#### Do this
Count the lines of the material below that contain the word "icon". Reply with the number alone.

Begin Provided information

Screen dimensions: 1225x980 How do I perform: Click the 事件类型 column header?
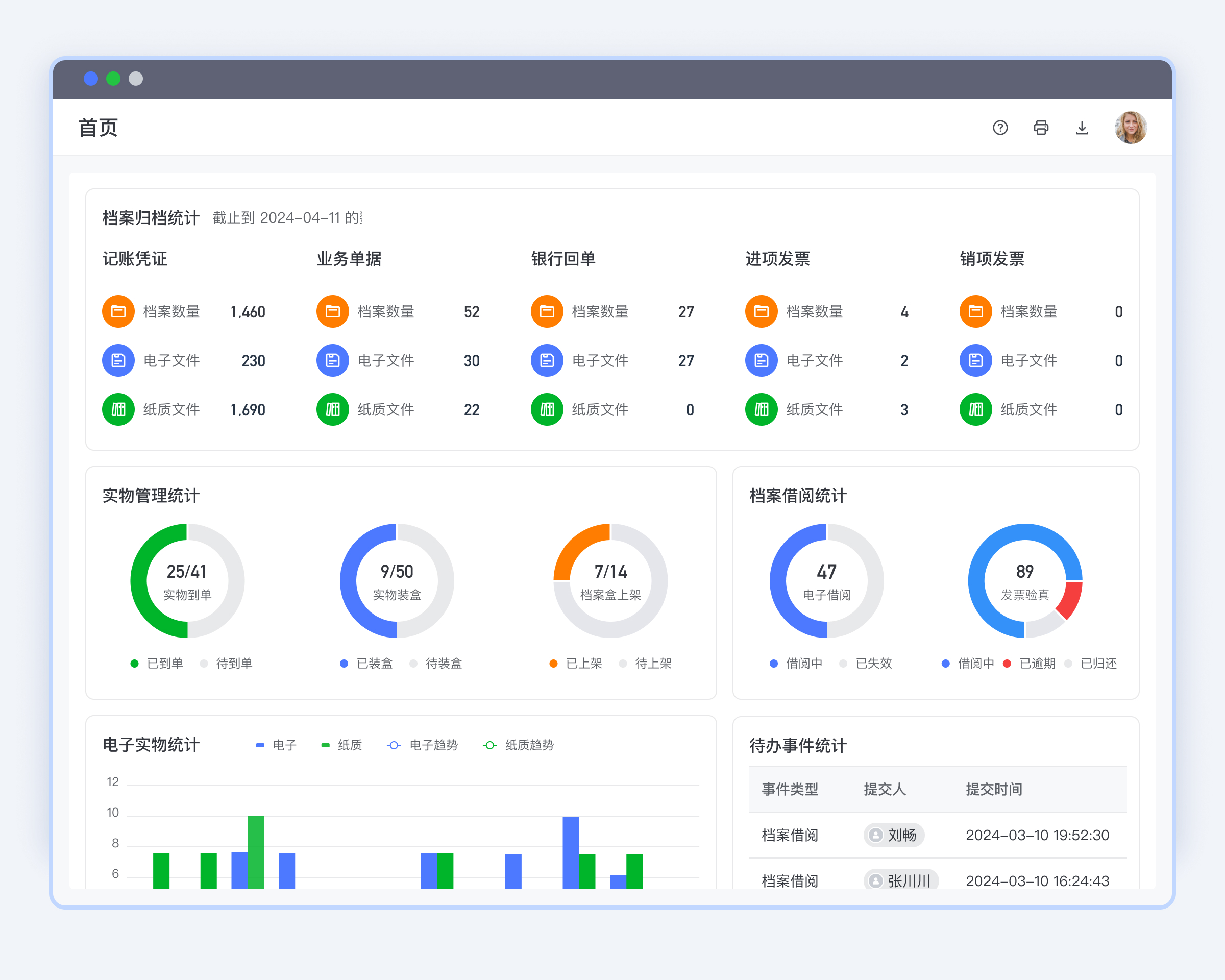790,789
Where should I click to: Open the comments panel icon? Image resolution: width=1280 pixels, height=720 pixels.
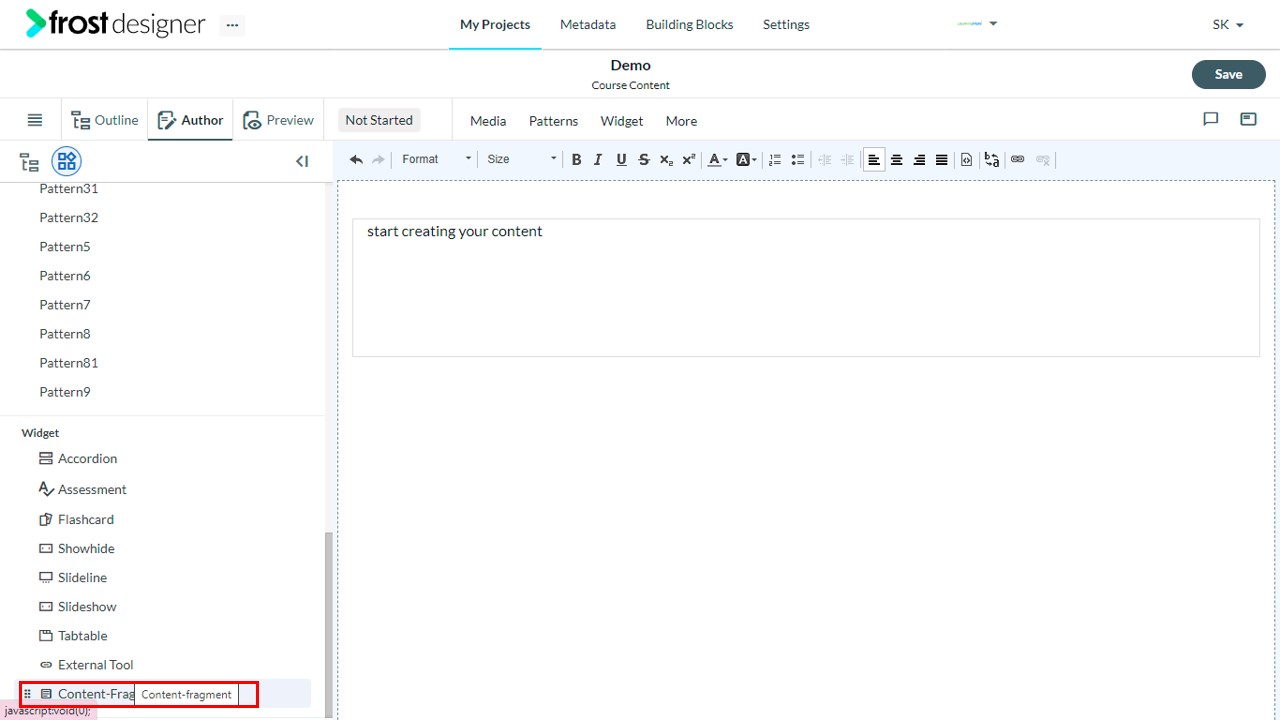click(x=1210, y=119)
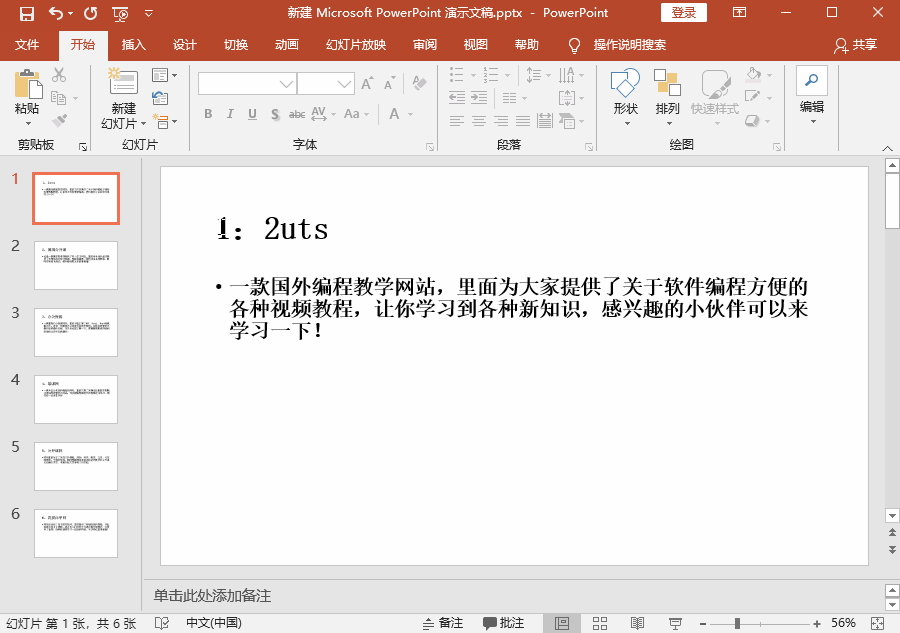The height and width of the screenshot is (633, 900).
Task: Switch to Slide Sorter view icon
Action: coord(599,623)
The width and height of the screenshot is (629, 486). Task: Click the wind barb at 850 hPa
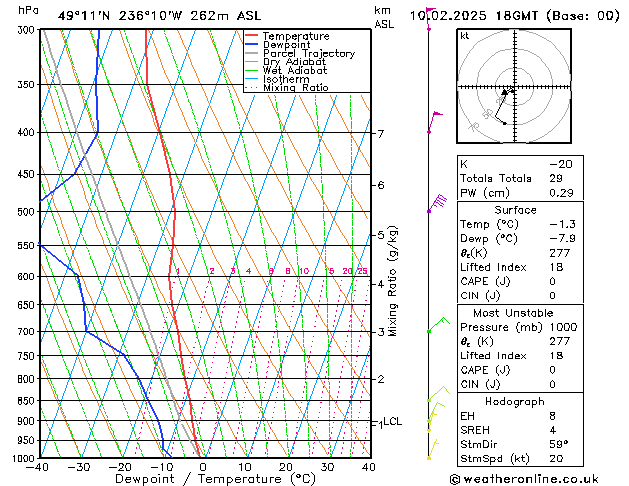tap(438, 394)
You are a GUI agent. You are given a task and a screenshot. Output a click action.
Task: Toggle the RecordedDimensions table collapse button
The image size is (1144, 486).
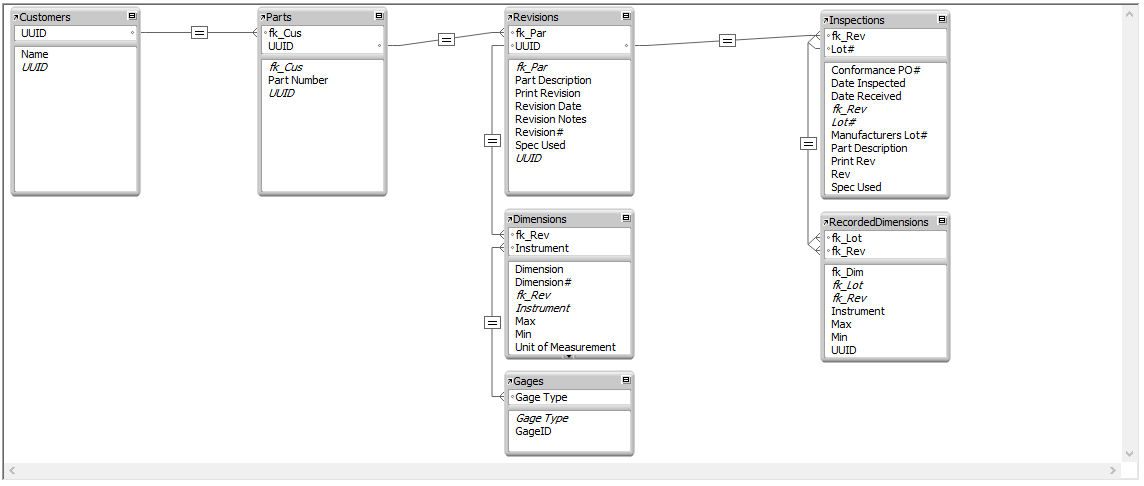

End Provided information

#### Response for this exercise
2